Во-первых, потому, что Дениска знал: не такой уж он красивый парень и не такой уж известный человек, чтобы единственная девушка на сто верст вокруг сохла по нему; во-вторых, у него нет никакого опыта в обращении с женщинами, а для данной ситуации, он так считал, это и было самым главным его недостатком.
И, конечно, пока что в отношениях с Ирой ему страшно не везло. Но на потепление Дениска надежды не терял. Больше того: верил, что в конце концов он завоюет ее расположение и его мучения закончатся первой комсомольской свадьбой на БАМе.

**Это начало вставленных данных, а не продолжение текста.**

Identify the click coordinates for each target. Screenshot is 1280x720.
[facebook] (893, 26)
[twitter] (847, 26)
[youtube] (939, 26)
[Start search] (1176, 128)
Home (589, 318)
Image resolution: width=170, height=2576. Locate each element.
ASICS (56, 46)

Дениска очень сожалел, что ему из-за малого возраста не удалось участвовать в сооружении моста через Амур, где многие из парней отряда получили высокие правительственные награды – ордена и медали, о них знает вся страна. Дениску успокаивал БАМ: впереди по трассе мостов – только успевай перебрасывать. Строй! А начало уже положено, и он, Денис, прибыл сюда с первым десантом. Его несколько смутило лишь то обстоятельство, что начальник колонны Клюев, отбирая рабочих в группу, которая двинулась прямо на Амгунь, даже не остановился на нем глазом, будто Дениска был для него пустым местом. Дениска твердо был уверен, что Клюев еще не один раз пожалеет об этом него еще будет мучить совесть – этот час впереди.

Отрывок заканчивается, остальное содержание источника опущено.